Dopo l’annessione della Crimea, le cancellerie occidentali avevano raccomandato ai dirigenti delle proprie compagnie di declinare l’invito in Russia. Molti avevano preferito tenersi nell’ombra. Quest’anno, nota il quotidiano finanziario Vedomosti, “Al Forum ci sarà molto più capitale straniero che negli ultimi due anni”: 500 compagnie straniere da 60 paesi e 600 russe, nel 2015 erano 319 e 486. E molte società straniere sono rappresentate ai massimi livelli, anche se la maggioranza ha scelto il low profile.

Incluse, è questo il sentore, alcune italiane. “Dal Dipartimento di Stato Usa – conferma Alexei Rodzianko, presidente della Camera di Commercio statunitense in Russia – due anni fa dissero chiaramente che gli alti quadri non dovevano venire. Quest’anno han detto: sarebbe bene non farsi notare troppo”. Proprio dagli Usa è atteso un big come l’AD di Exxon Mobil, Rex Tillerson.

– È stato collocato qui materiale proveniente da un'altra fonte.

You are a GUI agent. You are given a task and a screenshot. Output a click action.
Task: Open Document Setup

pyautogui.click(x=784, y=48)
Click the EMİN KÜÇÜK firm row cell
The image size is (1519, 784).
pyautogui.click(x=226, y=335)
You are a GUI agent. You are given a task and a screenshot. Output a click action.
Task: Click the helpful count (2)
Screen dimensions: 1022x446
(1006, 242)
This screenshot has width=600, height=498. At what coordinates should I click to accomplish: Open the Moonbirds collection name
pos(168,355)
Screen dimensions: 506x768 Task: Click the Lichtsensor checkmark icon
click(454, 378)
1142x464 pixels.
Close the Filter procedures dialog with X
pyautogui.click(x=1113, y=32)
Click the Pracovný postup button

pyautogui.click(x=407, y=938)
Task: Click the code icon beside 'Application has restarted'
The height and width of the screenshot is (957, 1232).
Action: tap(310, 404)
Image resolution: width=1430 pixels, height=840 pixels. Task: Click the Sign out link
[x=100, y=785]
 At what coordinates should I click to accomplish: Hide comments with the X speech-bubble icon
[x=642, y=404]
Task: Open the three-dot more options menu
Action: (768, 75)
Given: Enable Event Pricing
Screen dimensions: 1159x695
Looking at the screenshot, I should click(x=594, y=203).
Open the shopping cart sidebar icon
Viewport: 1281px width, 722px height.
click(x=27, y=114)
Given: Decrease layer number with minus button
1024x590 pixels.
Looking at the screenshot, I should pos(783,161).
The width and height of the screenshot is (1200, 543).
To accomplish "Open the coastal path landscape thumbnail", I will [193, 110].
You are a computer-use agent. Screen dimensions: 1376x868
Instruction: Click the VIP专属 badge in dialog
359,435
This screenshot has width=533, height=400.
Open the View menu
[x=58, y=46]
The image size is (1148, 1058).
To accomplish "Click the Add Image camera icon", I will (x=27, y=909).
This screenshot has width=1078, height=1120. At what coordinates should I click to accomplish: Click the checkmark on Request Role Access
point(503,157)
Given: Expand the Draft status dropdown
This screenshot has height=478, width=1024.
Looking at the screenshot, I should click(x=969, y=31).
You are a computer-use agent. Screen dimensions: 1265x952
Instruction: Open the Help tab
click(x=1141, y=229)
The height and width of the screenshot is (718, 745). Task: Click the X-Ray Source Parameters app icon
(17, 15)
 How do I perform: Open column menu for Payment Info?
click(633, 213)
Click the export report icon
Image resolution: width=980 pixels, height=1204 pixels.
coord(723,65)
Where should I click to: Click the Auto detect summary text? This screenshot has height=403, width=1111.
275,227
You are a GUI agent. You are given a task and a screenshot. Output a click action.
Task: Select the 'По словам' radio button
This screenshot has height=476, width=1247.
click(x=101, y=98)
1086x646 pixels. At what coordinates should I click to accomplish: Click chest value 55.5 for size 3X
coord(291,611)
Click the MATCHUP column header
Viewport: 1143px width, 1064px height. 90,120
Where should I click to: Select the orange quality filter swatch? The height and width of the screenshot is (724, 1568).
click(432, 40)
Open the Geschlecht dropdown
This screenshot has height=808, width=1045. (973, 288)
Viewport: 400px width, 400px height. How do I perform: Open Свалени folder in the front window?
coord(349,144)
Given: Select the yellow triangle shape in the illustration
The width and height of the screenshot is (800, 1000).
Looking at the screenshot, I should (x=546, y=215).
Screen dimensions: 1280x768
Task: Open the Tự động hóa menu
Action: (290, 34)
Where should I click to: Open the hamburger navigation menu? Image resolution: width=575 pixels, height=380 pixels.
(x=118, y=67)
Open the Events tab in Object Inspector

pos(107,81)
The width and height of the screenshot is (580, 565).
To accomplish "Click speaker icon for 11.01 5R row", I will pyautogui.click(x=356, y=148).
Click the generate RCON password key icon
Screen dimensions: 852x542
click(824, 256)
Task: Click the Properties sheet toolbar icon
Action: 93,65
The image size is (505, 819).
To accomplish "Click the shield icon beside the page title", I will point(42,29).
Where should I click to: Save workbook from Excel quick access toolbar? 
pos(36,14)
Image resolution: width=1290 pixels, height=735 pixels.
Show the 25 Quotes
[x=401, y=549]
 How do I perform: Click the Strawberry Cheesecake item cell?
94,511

Con lui altri top manager: per l’Italia Fallico di Banca Intesa, Claudio Descazi di Eni, Simonelli di GE Oil e Gas, per Pirelli Marco Tronchetti Provera, per Enel Patrizia Grieco; poi gli Ad di Boeing, Carlsberg, Nestlé, BP, Royal Dutch Shell, Glencore, il presidente di Alibaba Jack Ma.

La Germania? L’analista russo Fiodor Lukianov ha commentato all’AGI: “Due mesi fa ho avuto un incontro a porte chiuse con rappresentanti del business tedesco che ci hanno detto: ‘Il Nord Stream 2 si fara’, meno ne parlate e meglio è. Facciamo tutto noi’”.

Per l’Italia, come per gli altri europei, c’è da risalire la china di due anni di pesanti perdite nell’interscambio (unica eccezione, la Francia, che è cresciuta), parallelo alla crisi economica russa: meno 31% per Roma dal 2014, con una perdita di 9,6 mld di euro. L’export Made in Italy, anche a causa delle contro-sanzioni russe, ha segnato 34 per cento. Le parole d’ordine sono due: “Made with Russia” e “importozameshenye”, cioè localizzazione: produrre in loco scambiandosi know-how e investimenti, invece di importare solo beni e servizi. Ma Berlino è più avanti: 3mila joint-venture coi russi, a fronte delle 150 italiane.